The key to AI security work is to assess these risks and how to mitigate them through policy so that we get the good without the bad.
How (and how not) to evaluate an AI
Every time OpenAI or one of its competitors (Meta, Google, Anthropic) releases a new model, we re-read the same conversations. Some people find a question on which the AI performs very impressively, and the impressive screenshots go viral. Others find a question on which the AI bombs — saying, “How many ‘Rs’ are there in ‘Strawberry’?‘” or “How do you cross a river with a goat?” — and share them as proof that AI is still more hype than product.
Part of this pattern is driven by the lack of good scientific measures of how capable an AI system is. We had benchmarks to describe AI language and reasoning capabilities, but at a rapid pace of AI development Benchmarks are often ahead of them with “saturated”. This means that AI performs as well as a human in these benchmark tests, and as a result they are no longer useful for measuring further improvements in efficiency.
I strongly recommend that you try them yourself to experience how well they work. (OpenAI o1 is currently only available to paid customers, and even then is very rate-limited, but there are new top model releases all the time.) It’s still too easy to fall into the trap of trying to prove a new release by choosing “impressive” or “overwhelming” tasks. Where they excel or where they embarrass themselves instead of looking at the bigger picture.
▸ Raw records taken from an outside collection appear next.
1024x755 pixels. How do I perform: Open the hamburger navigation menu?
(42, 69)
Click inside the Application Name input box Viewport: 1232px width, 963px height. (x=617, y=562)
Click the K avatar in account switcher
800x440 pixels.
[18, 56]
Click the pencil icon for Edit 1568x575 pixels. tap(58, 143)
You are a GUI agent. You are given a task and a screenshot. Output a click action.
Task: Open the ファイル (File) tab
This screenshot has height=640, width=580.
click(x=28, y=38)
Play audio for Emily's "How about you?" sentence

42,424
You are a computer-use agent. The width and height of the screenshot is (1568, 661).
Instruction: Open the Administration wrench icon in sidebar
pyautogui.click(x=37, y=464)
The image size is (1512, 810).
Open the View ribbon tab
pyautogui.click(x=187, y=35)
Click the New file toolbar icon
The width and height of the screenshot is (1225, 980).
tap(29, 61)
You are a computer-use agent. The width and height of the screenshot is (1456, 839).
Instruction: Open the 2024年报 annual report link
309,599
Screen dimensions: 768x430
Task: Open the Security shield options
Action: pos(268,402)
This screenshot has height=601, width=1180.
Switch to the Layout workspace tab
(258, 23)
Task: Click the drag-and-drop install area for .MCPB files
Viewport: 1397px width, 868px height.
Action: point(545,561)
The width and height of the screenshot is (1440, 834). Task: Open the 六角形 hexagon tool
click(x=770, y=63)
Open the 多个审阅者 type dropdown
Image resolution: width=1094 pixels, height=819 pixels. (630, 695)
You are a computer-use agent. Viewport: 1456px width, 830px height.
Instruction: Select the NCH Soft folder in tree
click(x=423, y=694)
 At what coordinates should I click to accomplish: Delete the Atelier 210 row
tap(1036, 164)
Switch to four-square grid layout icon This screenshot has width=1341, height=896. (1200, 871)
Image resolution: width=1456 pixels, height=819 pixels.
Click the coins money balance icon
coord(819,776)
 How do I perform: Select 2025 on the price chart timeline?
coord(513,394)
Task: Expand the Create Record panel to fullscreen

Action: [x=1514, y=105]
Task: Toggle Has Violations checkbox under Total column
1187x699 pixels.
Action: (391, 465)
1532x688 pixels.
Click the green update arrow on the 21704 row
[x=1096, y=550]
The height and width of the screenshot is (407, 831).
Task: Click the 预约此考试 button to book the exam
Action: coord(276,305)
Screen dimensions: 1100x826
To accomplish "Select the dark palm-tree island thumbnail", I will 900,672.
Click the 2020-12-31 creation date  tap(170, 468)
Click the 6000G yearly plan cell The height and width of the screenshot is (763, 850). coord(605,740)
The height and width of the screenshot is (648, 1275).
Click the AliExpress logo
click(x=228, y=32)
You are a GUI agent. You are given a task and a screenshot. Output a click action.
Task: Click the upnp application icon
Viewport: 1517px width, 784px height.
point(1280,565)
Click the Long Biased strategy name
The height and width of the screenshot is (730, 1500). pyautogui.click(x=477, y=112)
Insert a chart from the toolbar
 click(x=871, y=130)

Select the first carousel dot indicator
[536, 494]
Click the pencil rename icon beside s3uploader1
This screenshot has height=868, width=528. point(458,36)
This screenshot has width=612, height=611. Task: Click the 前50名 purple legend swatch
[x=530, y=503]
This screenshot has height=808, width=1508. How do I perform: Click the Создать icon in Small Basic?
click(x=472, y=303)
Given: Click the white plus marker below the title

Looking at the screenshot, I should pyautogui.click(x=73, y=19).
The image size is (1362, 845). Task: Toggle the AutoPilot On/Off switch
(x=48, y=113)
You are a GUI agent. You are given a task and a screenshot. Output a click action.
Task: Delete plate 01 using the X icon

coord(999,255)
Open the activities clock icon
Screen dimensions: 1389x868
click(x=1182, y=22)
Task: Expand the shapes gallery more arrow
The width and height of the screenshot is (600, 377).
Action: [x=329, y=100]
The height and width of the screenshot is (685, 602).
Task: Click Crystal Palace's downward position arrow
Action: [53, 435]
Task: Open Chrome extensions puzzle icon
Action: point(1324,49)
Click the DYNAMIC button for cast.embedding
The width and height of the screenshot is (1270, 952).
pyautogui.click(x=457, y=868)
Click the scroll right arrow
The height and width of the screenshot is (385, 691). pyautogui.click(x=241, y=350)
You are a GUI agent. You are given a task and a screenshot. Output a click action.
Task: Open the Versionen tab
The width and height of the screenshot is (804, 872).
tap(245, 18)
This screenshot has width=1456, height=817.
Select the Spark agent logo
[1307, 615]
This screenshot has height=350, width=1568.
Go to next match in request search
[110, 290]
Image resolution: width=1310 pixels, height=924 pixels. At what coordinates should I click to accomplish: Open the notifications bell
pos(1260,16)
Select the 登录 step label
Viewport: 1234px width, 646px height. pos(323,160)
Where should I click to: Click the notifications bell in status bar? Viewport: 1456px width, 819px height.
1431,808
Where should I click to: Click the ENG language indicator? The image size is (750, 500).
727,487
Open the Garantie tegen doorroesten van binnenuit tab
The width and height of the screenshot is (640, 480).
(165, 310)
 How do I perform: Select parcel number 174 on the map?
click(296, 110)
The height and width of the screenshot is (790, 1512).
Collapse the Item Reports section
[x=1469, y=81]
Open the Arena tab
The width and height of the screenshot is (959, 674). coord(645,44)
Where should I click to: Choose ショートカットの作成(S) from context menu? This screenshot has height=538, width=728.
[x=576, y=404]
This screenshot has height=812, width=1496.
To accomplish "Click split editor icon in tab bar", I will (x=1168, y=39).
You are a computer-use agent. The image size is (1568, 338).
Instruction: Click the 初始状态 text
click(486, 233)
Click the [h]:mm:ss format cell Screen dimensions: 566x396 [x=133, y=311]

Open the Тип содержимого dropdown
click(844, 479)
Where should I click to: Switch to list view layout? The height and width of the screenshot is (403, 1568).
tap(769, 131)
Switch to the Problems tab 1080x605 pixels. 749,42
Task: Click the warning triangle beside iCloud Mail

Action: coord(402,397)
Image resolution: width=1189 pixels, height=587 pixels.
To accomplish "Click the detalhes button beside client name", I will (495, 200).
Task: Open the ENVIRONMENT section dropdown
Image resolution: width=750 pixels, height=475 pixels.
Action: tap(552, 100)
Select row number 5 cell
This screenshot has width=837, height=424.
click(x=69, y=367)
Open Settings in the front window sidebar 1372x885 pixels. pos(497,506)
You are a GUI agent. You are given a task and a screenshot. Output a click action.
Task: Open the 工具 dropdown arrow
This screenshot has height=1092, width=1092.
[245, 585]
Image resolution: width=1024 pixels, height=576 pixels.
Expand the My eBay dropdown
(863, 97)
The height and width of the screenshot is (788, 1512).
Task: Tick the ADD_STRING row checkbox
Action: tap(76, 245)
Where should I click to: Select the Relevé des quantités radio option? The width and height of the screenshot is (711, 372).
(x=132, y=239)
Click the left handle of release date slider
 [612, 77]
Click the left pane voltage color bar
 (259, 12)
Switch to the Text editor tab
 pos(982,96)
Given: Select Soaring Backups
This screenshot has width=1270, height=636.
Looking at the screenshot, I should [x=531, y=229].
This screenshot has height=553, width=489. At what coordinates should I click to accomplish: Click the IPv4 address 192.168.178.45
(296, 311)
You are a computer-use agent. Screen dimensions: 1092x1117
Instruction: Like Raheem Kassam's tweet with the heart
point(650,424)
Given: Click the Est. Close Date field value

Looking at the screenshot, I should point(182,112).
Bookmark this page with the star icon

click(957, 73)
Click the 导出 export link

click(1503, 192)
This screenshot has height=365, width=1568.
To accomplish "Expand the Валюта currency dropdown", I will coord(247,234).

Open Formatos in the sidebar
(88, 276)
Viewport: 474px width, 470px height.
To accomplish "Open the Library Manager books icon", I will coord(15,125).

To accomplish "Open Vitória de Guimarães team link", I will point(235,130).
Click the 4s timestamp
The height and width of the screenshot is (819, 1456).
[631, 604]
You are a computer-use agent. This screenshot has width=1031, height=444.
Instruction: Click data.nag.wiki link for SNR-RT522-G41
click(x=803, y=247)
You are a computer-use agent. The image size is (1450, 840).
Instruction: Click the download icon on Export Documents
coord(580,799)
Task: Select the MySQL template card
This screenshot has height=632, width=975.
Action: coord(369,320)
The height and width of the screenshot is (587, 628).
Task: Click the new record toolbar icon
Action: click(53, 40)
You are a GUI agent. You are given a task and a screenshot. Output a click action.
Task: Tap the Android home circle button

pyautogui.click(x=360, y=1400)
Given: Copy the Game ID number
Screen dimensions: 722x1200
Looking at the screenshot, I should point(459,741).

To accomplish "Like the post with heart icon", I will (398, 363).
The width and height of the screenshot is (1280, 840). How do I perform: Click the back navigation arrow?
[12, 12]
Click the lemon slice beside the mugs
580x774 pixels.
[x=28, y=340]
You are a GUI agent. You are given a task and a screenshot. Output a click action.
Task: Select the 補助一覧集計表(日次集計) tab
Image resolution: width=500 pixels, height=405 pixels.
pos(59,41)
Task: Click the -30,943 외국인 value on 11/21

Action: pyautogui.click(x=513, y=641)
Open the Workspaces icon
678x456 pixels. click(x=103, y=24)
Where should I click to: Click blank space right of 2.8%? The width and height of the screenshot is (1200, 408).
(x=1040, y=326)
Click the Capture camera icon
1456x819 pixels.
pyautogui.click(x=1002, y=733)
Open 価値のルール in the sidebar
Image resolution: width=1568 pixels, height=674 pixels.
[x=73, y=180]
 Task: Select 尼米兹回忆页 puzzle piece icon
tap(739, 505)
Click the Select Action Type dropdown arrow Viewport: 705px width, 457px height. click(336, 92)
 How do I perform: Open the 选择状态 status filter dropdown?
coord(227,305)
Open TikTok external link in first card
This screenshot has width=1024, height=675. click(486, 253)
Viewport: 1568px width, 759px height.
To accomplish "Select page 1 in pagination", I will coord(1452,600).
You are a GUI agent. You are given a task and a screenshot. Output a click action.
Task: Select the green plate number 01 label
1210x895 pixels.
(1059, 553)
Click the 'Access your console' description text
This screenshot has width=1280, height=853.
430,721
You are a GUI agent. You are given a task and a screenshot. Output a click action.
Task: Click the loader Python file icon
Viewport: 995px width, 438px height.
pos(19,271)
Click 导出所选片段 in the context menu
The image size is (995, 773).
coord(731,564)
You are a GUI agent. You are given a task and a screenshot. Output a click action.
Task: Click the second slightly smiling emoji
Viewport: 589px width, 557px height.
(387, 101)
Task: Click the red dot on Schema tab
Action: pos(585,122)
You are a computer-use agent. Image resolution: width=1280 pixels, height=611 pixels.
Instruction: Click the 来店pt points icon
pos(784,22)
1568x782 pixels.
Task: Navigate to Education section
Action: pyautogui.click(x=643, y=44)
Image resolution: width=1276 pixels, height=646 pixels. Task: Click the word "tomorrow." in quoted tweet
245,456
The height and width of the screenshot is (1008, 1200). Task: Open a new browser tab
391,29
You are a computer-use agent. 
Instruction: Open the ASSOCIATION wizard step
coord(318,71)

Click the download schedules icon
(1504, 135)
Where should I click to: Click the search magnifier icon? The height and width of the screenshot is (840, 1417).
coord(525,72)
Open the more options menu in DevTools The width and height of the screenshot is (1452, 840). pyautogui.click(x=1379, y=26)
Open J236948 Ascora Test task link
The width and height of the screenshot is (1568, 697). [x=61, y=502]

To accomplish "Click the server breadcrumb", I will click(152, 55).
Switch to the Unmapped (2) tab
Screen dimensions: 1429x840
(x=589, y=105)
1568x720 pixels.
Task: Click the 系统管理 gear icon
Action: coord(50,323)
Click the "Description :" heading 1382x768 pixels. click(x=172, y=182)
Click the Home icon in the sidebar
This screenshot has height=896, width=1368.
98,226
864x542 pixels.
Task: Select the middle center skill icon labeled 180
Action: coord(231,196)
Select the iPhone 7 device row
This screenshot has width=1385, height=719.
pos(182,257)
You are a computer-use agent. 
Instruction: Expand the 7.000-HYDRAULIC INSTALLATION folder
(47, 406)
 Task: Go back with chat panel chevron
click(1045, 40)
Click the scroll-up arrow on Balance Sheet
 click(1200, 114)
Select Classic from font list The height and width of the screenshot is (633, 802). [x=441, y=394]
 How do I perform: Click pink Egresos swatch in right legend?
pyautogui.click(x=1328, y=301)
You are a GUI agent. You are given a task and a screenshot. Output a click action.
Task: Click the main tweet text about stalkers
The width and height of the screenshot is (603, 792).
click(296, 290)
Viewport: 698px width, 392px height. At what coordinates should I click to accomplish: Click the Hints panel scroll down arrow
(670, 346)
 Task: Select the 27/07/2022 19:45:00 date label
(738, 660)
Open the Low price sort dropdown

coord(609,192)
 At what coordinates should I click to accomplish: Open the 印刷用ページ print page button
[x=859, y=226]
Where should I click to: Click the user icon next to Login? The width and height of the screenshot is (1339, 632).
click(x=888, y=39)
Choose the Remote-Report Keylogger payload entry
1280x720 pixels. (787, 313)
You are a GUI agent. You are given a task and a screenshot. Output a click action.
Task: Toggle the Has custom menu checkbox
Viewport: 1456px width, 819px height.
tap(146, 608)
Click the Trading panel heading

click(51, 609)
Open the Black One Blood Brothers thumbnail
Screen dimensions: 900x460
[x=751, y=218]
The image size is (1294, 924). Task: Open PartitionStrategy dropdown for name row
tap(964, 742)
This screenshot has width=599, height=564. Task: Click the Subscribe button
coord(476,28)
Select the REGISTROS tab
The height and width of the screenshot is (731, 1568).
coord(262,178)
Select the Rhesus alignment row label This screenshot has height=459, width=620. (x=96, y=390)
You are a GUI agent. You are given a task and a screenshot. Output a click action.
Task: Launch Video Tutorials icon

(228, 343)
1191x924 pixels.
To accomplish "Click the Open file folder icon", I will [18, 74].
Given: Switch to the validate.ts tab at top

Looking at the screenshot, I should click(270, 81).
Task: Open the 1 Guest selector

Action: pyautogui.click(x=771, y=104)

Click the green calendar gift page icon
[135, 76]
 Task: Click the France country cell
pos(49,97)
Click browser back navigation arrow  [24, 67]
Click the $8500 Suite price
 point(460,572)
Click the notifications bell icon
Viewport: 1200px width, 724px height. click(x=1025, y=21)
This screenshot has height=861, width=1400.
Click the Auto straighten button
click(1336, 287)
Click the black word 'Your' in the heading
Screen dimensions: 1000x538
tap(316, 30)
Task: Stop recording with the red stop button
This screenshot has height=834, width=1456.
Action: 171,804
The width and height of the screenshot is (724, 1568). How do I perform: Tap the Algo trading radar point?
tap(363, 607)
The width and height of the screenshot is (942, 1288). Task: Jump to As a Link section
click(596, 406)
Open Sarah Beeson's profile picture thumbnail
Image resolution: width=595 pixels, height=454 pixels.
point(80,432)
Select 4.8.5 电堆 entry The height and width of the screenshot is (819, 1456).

The big picture is that, across almost all the tasks we invent for them, AI systems continue to improve rapidly, but the incredible performance we can produce in almost every test has yet to translate into many economic applications. Companies are still struggling to figure out how to monetize the LLM A major obstacle is the inherent unreliability of models, and in principle an approach like OpenAI o1 – where the model gets more time to think before answering – could be a way to greatly improve reliability without the cost of training large models.
Sometimes, big things can come from small improvements
In all likelihood, there is not going to be a silver bullet that suddenly fixes the longstanding limitations of large language models. Instead, I suspect they’ll gradually erode through a series of releases, become something unthinkable attainable, and then become mundane over the course of a few years—which is precisely how AI has progressed so far.
But ChatGPT — which was only a modest improvement over OpenAI’s previous chatbots but which reached millions of people overnight — proves that increasing technological progress doesn’t necessarily mean increasing social impact. Sometimes improving different parts of how an LLM works — or improving its UI so more people try it, like the chatbot itself — pushes us from “party trick” to “essential tool.”
And while OpenAI has recently come under fire for ignoring the security implications of their work and silencing whistleblowers, its o1 release appears to have taken the policy implications seriously, including collaborating with external organizations to test what their model can do. I am grateful that they are making that work possible, and I feel that as models continue to improve, we will need more conscientious work than ever before.